As poesias de Henry Howard, escritas em sua maior parte durante os anos de confinamento em Windsor, foram publicadas postumamente em 1557. Como a “Laura” de Petrarca, Surrey escreve versos em honra de sua anônima “Geraldine”, talvez pertencente à nobre família dos Fitzgerald, da Irlanda, pois, como indica o poeta: “fostered she was with milk of Irish breast”.
Surrey é conhecido não apenas pelo retrato do Masp, mas também por um extraordinário retrato de corpo inteiro, de um pintor anônimo, provavelmente oriundo de Fontainebleau e datável dos mesmos anos que o retrato do Masp (Hearn 1995, pp. 50-52). Em 1533, o próprio Holbein pinta um primeiro retrato (perdido) de Surrey com sua esposa, Frances de Vere, do qual se conservam dois desenhos preparatórios em Windsor (Parker, W. Dr. 17, 18) e um estudo, considerado original por Parker e que dataria dos anos 1535-1542. O retrato do Masp representa Surrey com a idade de 25 anos, isto é, em 1542, portanto, às vésperas ou imediatamente após suas campanhas da Escócia, quando o poeta desfrutava uma incomparável posição na corte de Henrique VIII, malgrado a decapitação de sua bela prima, Catherine Howard, em 13 de fevereiro daquele ano. O retrato do Masp – O Poeta Henry Howard, Conde de Surrey – foi gravado por Wenzel Hollar entre 1637 e 1645, anos durante os quais o grande gravador tcheco (1607-1677) reside em Londres, sob a proteção de Thomas Howard, conde de Arundel (Parthey, n. 1509). Até a Segunda Guerra Mundial, o retrato era conhecido pelos estudiosos apenas pela gravura de Hollar, que também comparece ao fundo de uma miniatura representando o mesmo conde Arundel e sua família, executada em 1643 ou imediatamente após por Philip Fruytiers (1610-1666), segundo um modelo de Van Dyck.

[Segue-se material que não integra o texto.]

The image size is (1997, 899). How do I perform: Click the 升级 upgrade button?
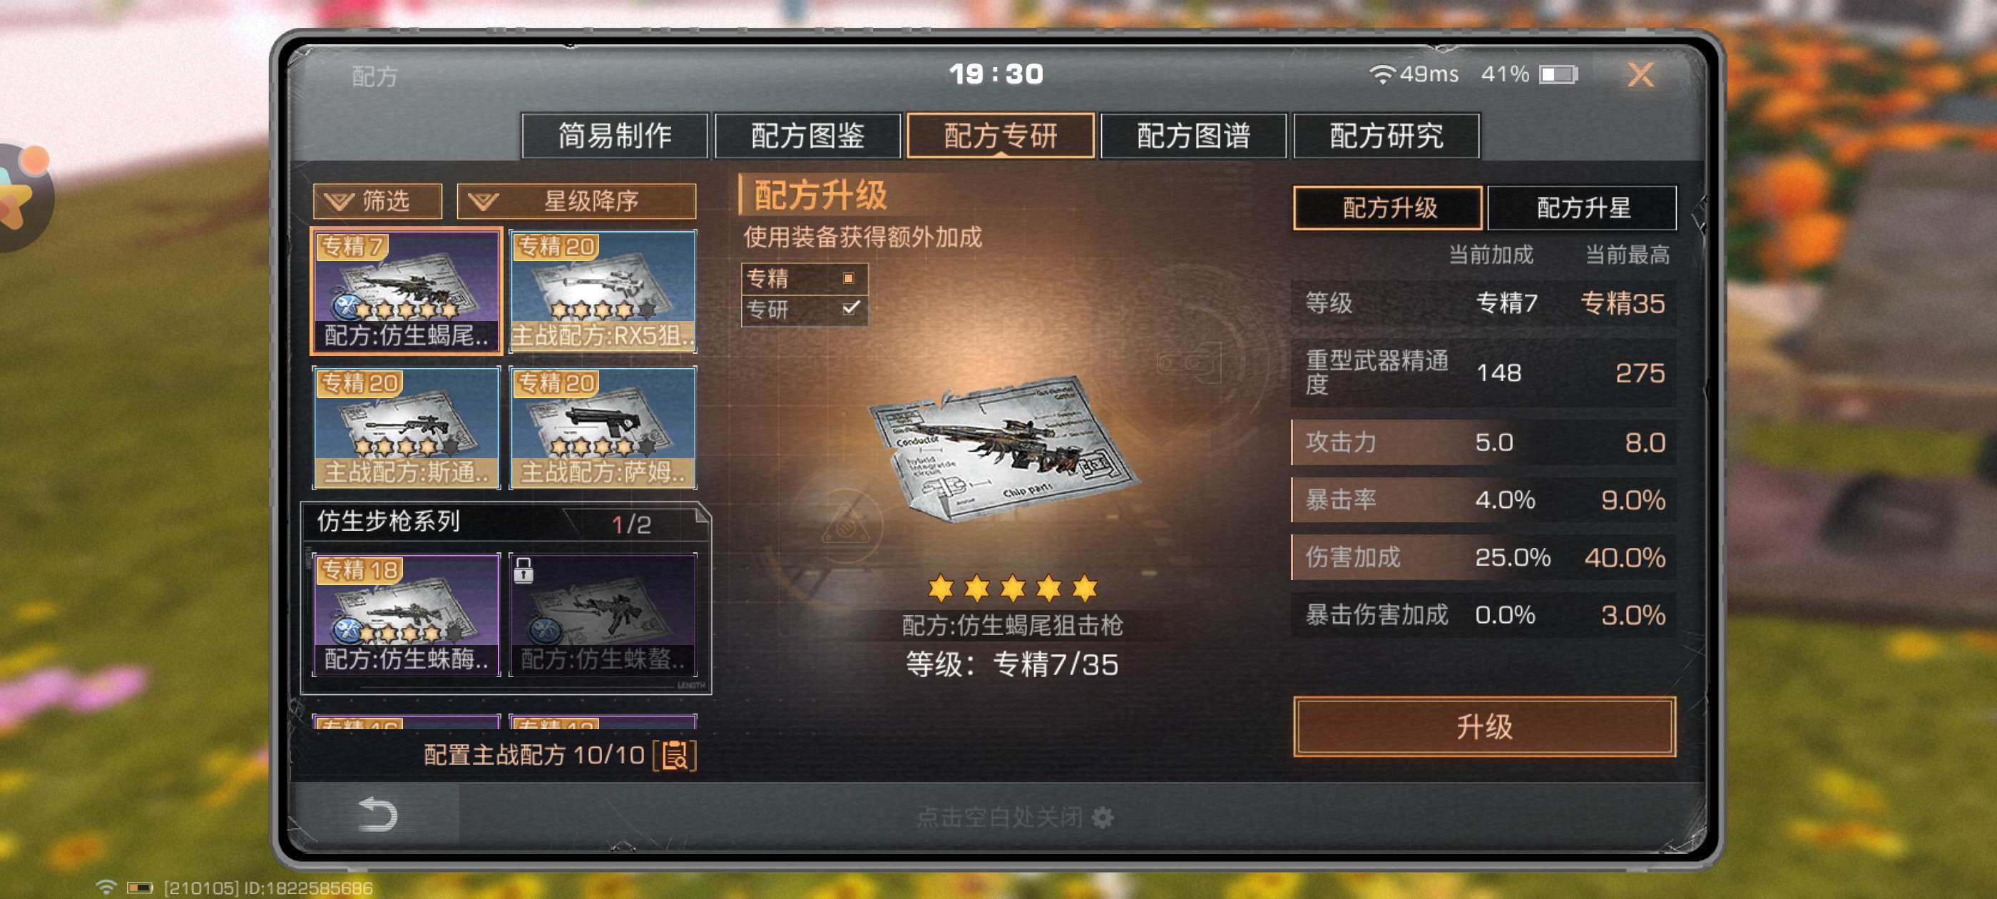(x=1484, y=727)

No Inventário de 1655 dos Arundel, sob o número 39, lê-se efetivamente: “Ritratto de Henrico Howard, Conte de Surrey”.
Trata-se de um dos últimos retratos de Holbein, que deveria morrer no máximo um ano depois, e um dos mais típicos da objetividade extrema de seu último estilo de retratista, em consonância, como salienta Camesasca (1987, p. 94), com o ideal de reserva e impassibilidade da aristocracia inglesa e de sua retratística. Holbein urde um calculado jogo entre os triângulos ovais do rosto, do corpo e das mãos, que contrastam e dialogam entre si, jogo abstrato que ao mesmo tempo confere à cabeça do retratado uma luminosa presença. Um tal partido formal havia já sido adotado, segundo observam Bätschmann e Griene (1997, p. 192), no retrato de Cristina da Dinamarca, de 1538, na National Gallery de Londres, pintado para que Henrique VIII pudesse escolher sua nova esposa: “The geometry of the face, seen in frontal position, is slightly disturbed by the three-quarters view of her gown. Here Holbein successfully applied a formula that is most conspicious in his portrait of 1542 of the poet Henry Howard, Earl of Surrey. The unusual shape of the head (...) is accentuated with great skill, producing a startling pictorial effect”.